You don't need it to every house. Folsom is an example how to do it
correctly. They have built a network of bike paths going through nearly
all residential and many commercial areas. Most destinations require a
few hundred yards of street riding but that is on low-traffic streets.
Except in some inner city areas but the very skittish could always hop
off and push the bike on a sidewalk for a few yards (I always ride in
the street).


Stevenage and Milton Keynes and other "new towns" in Britain are also
examples of how to do it correctly. One can bicycle from anywhere to anywhere
without interacting with cars.

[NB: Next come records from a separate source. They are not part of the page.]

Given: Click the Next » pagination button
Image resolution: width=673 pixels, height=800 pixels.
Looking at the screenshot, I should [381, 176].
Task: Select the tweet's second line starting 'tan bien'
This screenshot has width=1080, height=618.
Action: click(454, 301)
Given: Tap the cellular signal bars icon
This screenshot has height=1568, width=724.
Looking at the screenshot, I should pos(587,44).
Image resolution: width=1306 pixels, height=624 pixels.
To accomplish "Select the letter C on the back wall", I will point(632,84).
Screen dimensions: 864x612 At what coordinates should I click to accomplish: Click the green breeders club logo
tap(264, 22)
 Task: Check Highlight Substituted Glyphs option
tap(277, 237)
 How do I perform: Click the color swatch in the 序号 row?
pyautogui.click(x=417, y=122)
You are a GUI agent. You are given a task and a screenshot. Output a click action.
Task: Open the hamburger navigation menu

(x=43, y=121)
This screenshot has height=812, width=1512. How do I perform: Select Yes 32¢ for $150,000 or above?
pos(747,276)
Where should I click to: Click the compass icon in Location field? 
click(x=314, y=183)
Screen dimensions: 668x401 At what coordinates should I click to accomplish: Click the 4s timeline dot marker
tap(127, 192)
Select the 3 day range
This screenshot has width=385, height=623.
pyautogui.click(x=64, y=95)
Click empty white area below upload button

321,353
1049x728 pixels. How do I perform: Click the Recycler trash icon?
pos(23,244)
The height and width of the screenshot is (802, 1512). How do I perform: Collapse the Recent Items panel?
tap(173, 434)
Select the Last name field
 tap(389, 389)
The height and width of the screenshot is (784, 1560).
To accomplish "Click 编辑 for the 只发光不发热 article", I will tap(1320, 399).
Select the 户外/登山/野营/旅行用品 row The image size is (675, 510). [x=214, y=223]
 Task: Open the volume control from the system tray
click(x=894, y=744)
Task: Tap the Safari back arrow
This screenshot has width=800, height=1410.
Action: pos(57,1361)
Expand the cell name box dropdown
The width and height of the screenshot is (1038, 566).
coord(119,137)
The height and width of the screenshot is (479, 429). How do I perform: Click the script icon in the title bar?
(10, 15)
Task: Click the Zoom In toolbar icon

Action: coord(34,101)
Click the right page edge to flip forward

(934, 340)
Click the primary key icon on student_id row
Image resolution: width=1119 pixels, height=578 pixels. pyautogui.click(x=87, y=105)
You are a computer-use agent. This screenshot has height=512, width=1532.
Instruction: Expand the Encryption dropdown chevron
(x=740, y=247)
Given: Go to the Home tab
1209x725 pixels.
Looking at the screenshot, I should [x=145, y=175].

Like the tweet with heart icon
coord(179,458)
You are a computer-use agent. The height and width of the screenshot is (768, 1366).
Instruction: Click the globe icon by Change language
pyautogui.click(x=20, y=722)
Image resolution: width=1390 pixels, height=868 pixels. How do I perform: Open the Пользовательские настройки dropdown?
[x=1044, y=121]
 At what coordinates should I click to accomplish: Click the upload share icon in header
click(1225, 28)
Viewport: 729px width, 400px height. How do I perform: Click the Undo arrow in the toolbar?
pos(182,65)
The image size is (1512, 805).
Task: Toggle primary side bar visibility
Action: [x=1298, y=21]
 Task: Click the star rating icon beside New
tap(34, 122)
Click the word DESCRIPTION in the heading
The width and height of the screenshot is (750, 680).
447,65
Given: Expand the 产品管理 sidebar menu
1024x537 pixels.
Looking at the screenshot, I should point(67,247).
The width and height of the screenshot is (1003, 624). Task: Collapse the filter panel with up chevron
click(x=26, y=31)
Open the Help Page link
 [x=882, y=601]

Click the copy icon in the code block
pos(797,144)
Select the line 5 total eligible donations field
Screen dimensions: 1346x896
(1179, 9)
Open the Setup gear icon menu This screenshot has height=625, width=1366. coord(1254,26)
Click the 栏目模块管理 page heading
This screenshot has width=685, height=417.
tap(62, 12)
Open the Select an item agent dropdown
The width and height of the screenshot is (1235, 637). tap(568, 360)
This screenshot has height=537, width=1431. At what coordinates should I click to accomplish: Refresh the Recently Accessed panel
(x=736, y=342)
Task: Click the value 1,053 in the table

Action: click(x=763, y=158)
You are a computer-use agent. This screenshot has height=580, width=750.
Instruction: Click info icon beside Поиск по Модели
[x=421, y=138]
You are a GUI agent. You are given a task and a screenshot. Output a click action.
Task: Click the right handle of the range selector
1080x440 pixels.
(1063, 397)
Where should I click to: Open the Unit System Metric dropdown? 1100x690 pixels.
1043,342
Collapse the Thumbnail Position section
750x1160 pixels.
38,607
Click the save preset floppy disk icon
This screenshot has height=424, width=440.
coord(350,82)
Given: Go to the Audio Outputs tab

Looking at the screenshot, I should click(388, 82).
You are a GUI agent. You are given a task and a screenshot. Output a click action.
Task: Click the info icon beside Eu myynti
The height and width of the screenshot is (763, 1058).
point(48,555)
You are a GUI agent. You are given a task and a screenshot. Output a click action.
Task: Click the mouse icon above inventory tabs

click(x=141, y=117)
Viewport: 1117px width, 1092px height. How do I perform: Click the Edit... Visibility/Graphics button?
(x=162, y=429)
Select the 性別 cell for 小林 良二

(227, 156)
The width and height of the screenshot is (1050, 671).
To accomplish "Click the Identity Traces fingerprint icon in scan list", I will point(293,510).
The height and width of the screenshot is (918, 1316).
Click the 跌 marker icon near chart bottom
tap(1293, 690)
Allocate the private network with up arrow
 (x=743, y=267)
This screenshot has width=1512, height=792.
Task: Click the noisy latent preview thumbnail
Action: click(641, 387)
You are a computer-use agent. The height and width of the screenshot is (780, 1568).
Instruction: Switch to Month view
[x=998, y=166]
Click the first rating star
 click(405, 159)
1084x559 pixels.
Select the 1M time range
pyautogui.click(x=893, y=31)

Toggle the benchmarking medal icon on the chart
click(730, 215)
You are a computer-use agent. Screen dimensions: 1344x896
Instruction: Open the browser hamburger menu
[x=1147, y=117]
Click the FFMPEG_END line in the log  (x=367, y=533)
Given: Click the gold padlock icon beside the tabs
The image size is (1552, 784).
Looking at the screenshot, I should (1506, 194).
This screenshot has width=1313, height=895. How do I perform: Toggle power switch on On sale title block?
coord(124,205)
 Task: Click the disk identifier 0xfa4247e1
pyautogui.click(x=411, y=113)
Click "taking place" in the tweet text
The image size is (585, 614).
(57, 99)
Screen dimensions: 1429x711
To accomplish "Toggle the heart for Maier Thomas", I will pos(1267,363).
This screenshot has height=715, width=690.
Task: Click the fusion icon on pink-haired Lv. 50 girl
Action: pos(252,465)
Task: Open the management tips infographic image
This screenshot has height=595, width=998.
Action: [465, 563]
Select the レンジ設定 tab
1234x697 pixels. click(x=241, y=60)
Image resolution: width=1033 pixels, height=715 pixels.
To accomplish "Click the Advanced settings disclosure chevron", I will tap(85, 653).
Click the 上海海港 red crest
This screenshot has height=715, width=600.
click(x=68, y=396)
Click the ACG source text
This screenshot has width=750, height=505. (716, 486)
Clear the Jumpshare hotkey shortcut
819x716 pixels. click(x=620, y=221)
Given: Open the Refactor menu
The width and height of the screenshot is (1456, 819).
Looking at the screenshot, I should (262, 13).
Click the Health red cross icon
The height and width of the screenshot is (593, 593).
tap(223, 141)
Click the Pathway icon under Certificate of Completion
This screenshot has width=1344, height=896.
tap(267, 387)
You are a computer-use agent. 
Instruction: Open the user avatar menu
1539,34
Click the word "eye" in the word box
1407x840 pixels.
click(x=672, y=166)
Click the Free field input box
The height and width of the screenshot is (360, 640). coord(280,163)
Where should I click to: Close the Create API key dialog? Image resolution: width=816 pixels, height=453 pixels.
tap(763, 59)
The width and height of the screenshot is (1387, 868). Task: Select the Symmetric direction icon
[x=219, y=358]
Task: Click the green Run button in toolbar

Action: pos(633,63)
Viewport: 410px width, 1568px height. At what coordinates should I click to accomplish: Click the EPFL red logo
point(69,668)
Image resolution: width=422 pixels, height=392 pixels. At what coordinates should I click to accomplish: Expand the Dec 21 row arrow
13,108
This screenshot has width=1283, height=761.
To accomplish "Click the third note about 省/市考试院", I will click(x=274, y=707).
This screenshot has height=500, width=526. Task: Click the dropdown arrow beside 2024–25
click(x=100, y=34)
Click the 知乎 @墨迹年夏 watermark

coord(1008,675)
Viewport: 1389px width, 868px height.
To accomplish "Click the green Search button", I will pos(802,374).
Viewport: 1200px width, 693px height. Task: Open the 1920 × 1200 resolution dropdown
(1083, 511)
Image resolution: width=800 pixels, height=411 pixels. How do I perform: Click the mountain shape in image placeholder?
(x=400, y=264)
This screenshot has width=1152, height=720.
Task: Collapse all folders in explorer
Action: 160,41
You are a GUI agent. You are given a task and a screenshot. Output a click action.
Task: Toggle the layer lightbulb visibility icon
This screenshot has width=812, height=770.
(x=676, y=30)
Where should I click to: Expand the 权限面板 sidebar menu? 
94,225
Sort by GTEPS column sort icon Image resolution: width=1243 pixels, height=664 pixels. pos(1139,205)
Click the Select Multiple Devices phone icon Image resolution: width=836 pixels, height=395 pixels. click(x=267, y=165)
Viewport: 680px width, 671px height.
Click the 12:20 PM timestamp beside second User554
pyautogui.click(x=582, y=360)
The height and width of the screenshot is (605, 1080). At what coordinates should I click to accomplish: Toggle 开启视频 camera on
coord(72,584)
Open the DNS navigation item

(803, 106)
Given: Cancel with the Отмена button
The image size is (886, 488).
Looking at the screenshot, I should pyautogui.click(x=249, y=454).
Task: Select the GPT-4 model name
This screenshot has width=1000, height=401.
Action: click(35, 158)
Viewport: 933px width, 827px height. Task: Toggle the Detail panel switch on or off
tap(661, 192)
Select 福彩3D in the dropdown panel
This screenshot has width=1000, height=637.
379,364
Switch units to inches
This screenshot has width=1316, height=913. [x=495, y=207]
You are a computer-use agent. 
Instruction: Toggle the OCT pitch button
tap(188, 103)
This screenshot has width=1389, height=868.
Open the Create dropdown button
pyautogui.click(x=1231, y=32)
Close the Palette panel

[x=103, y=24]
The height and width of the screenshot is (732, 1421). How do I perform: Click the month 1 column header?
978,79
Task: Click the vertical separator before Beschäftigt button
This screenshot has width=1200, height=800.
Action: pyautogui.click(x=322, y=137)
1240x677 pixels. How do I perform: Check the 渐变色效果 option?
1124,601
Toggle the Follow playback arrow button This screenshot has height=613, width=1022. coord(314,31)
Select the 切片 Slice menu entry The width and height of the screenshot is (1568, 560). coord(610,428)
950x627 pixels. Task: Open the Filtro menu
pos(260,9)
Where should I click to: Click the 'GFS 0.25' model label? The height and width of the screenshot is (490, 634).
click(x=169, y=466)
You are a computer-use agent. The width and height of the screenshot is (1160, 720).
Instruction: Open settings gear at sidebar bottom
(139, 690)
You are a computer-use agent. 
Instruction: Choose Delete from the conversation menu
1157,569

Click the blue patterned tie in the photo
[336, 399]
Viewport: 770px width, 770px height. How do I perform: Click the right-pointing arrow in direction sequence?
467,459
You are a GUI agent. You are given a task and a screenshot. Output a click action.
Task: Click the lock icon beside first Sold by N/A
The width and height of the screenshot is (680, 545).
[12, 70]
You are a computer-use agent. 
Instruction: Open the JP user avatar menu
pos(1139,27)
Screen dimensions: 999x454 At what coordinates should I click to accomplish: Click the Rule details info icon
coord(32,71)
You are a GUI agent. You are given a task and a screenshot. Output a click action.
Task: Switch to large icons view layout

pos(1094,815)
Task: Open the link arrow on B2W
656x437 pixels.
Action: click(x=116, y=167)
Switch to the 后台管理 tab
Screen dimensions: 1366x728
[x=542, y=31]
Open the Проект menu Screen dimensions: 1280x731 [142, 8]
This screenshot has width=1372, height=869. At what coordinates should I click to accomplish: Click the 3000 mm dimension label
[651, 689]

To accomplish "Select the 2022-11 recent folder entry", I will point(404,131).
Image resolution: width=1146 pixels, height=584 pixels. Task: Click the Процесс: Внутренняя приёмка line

Except almost nobody bothers. It's easier
to drive.


There are communities that do the implementation correctly and there are
those which don't. Constantly lamenting the latter is not helpful. One
has to look at the successful ones and there are whole countries who
were successful. Stop criticizing everything and book a nice long
bicycle vacation in the Netherlands. Or Denmark.


One day I may; but there are about 200 nations on earth. If only Denmark and
the Netherlands have been successful at building the world you demand, why
would that be?

I suggest it's not because the other 198 or so are populated by dummies.
Instead, I suggest that there are factors at work in those two countries that
are absent almost everywhere else. They are both countries with a history of
high bike mode share, which itself is important. And they have that history
largely because of flatness, density, and economic history, among other things.
And those countries are still among the very few that are willing to actively
dissuade car use.

You're among the people who point to failed results of bike infrastructure
and say "well, they did it wrong." But in almost all cases, "they" did it
the way advocates requested. For example, "they" painted lots of bike lane
stripes when advocates claimed bike lane stripes would get lots of people
cycling. Now those same advocates are saying "Of _course_ paint stripes aren't
good enough."

Before Stevanage and Milton Keynes were built, advocates claimed separate bike
paths everywhere would induce people to leave their cars at home. So those
paths were designed into those new towns, a complete second transportation
route system, hoping to duplicate Dutch practice. But you're saying even that
is not good enough.

Face it, Joerg. Nothing is going to get more than a few percent of Americans
out of their cars, except some sort of national disaster.